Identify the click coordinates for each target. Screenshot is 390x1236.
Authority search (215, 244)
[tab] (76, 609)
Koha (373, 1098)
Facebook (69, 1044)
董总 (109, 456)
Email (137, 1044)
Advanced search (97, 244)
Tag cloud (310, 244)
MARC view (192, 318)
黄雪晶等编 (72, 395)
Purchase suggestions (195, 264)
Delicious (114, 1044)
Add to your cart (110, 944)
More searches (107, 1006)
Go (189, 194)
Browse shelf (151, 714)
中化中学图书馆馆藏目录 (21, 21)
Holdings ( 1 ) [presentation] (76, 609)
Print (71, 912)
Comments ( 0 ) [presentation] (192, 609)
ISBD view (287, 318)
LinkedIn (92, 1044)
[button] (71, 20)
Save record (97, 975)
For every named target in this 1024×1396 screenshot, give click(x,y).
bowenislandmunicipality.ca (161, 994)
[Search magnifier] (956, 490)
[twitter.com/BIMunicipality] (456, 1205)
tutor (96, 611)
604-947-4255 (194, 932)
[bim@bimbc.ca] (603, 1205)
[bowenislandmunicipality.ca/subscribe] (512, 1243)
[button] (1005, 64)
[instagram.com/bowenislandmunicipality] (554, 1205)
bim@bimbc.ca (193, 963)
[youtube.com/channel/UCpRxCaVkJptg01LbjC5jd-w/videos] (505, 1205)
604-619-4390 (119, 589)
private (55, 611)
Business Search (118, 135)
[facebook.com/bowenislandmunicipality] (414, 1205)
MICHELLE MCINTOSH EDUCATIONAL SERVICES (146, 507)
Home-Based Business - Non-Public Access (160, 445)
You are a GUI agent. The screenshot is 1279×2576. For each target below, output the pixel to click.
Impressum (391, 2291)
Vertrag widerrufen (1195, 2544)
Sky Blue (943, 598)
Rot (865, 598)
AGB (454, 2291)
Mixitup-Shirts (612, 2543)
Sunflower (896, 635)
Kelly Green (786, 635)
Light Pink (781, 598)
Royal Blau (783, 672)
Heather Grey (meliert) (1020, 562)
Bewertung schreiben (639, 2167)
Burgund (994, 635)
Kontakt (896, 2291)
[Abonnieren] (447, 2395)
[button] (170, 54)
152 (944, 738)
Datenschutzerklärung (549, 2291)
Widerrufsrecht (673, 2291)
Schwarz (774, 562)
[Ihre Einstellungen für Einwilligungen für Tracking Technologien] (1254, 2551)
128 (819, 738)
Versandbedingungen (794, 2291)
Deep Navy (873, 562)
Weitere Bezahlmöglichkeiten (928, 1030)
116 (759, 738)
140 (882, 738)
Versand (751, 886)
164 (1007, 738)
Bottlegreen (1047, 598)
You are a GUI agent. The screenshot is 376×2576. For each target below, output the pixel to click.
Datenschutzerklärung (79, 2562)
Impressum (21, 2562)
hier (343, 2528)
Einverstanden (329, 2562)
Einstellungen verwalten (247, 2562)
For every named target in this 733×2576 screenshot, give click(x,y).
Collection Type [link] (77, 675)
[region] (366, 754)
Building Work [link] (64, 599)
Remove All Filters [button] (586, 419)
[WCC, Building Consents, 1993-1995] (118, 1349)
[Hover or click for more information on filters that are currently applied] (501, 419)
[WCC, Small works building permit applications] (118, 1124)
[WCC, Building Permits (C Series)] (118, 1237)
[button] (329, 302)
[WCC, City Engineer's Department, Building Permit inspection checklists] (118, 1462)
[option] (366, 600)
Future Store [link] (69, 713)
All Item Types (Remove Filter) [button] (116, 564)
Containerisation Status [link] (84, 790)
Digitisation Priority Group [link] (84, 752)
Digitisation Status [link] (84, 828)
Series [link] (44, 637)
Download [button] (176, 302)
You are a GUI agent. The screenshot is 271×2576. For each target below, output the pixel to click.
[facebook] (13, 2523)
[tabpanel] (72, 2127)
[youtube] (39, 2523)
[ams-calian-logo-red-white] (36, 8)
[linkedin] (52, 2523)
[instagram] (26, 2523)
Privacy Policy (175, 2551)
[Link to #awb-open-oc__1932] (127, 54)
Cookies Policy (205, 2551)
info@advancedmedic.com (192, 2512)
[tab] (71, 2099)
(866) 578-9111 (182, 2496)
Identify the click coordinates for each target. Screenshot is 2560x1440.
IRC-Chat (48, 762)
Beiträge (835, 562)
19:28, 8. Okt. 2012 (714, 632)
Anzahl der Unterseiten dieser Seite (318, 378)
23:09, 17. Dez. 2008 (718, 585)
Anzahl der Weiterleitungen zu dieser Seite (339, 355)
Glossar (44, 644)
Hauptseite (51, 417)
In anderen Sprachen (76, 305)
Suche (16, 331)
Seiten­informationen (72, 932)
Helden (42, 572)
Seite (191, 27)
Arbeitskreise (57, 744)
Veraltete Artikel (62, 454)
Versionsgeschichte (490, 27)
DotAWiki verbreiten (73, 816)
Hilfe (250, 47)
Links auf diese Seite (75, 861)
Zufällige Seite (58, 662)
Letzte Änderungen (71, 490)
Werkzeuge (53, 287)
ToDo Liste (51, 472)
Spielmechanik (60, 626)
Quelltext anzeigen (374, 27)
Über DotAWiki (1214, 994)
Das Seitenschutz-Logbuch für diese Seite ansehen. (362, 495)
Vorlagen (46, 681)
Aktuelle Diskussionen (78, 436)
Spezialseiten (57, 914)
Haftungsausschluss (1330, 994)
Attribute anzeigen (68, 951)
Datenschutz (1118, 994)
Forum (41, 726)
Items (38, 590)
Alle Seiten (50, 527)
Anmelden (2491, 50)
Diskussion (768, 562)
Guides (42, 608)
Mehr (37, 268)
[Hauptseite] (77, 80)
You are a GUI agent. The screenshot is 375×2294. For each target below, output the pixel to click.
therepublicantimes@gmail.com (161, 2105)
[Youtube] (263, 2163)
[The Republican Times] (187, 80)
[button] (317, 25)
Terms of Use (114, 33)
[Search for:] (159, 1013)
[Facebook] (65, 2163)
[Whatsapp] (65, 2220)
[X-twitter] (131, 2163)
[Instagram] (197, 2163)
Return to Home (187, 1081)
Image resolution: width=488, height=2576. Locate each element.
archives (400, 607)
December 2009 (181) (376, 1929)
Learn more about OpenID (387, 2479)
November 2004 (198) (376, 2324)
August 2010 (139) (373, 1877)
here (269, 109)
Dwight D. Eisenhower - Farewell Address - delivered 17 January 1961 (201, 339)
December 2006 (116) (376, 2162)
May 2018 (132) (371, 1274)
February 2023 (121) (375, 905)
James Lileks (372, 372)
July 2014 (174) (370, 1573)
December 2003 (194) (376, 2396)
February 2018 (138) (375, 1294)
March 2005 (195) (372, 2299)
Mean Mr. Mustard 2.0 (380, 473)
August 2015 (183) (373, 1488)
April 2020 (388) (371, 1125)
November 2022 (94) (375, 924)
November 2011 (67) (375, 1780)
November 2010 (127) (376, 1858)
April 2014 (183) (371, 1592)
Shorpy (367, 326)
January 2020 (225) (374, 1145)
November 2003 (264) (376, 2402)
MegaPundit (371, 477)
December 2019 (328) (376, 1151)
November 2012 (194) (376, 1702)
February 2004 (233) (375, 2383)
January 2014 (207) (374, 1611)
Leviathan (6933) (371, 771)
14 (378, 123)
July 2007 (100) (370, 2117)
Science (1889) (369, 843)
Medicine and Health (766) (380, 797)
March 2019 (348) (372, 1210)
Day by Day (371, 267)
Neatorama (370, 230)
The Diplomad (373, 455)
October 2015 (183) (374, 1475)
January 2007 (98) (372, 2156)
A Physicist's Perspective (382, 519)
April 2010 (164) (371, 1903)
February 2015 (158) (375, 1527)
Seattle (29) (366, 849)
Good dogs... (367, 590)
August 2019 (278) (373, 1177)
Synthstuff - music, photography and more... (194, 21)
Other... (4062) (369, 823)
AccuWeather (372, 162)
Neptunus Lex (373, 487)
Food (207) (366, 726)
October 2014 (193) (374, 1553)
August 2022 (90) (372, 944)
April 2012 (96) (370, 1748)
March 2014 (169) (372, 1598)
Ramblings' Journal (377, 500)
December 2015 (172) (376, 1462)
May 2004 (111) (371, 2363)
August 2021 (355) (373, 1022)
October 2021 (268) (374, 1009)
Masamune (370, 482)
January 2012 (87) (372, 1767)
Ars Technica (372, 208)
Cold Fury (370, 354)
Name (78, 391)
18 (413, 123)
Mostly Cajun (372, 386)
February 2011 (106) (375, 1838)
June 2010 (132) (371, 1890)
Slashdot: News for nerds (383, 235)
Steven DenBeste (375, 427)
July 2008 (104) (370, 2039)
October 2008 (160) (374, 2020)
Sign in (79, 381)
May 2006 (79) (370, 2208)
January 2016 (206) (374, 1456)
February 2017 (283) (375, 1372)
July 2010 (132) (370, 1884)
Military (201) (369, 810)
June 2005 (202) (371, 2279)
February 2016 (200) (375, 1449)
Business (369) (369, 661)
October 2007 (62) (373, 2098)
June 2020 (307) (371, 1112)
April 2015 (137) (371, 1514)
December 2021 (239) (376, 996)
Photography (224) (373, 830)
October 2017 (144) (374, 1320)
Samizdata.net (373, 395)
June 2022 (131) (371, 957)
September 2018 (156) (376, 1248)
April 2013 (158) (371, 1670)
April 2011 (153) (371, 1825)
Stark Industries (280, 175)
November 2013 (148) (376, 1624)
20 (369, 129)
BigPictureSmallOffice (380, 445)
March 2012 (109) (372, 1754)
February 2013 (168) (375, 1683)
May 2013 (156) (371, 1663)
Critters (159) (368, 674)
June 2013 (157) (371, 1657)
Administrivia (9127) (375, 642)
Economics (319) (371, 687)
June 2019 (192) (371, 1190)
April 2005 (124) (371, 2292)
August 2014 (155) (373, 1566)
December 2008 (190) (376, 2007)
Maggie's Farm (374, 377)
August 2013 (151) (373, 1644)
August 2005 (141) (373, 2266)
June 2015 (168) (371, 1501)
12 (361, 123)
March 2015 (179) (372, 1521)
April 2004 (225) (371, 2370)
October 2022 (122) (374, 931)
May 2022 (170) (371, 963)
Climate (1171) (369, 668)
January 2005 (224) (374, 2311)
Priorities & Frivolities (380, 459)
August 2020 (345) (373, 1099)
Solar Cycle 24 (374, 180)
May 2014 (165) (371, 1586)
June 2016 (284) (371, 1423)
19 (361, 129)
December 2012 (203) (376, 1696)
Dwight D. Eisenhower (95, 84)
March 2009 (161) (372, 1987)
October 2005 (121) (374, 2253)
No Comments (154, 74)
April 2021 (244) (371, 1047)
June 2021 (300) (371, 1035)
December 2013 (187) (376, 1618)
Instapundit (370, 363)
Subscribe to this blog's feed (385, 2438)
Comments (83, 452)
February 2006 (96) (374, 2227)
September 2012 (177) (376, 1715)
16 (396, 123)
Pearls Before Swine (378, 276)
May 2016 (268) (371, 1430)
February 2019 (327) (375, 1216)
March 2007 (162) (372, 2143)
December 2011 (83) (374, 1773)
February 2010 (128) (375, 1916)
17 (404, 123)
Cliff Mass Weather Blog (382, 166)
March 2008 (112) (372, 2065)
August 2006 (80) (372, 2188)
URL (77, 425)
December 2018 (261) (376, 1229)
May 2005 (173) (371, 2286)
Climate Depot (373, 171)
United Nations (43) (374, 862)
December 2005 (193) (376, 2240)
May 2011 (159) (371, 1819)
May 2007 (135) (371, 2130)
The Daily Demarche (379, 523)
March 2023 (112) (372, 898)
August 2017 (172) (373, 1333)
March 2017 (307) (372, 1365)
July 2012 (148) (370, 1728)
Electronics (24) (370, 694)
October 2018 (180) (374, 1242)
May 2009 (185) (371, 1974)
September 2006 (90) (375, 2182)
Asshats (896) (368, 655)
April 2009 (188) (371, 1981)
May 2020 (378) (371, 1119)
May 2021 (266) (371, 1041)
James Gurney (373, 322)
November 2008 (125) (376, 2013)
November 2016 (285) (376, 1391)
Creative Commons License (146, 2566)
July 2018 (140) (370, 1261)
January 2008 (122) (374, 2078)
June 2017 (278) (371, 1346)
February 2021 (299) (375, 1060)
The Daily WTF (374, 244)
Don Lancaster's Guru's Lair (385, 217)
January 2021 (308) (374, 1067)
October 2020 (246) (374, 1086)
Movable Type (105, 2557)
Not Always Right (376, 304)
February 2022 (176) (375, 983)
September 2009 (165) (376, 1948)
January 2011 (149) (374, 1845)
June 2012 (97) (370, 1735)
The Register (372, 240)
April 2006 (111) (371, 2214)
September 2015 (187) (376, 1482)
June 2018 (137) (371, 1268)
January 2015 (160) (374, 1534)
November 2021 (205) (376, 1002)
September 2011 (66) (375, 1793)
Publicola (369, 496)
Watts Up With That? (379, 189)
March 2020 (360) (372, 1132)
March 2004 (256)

+++++

→ WHAT IS NEEDED
Give again exactly, and only, the lines above starting at the one with "AGB (454, 2291)" and ending at the one with "[button] (170, 54)".

→ OUTPUT OF THE TASK
AGB (454, 2291)
Mixitup-Shirts (612, 2543)
Sunflower (896, 635)
Kelly Green (786, 635)
Light Pink (781, 598)
Royal Blau (783, 672)
Heather Grey (meliert) (1020, 562)
Bewertung schreiben (639, 2167)
Burgund (994, 635)
Kontakt (896, 2291)
[Abonnieren] (447, 2395)
[button] (170, 54)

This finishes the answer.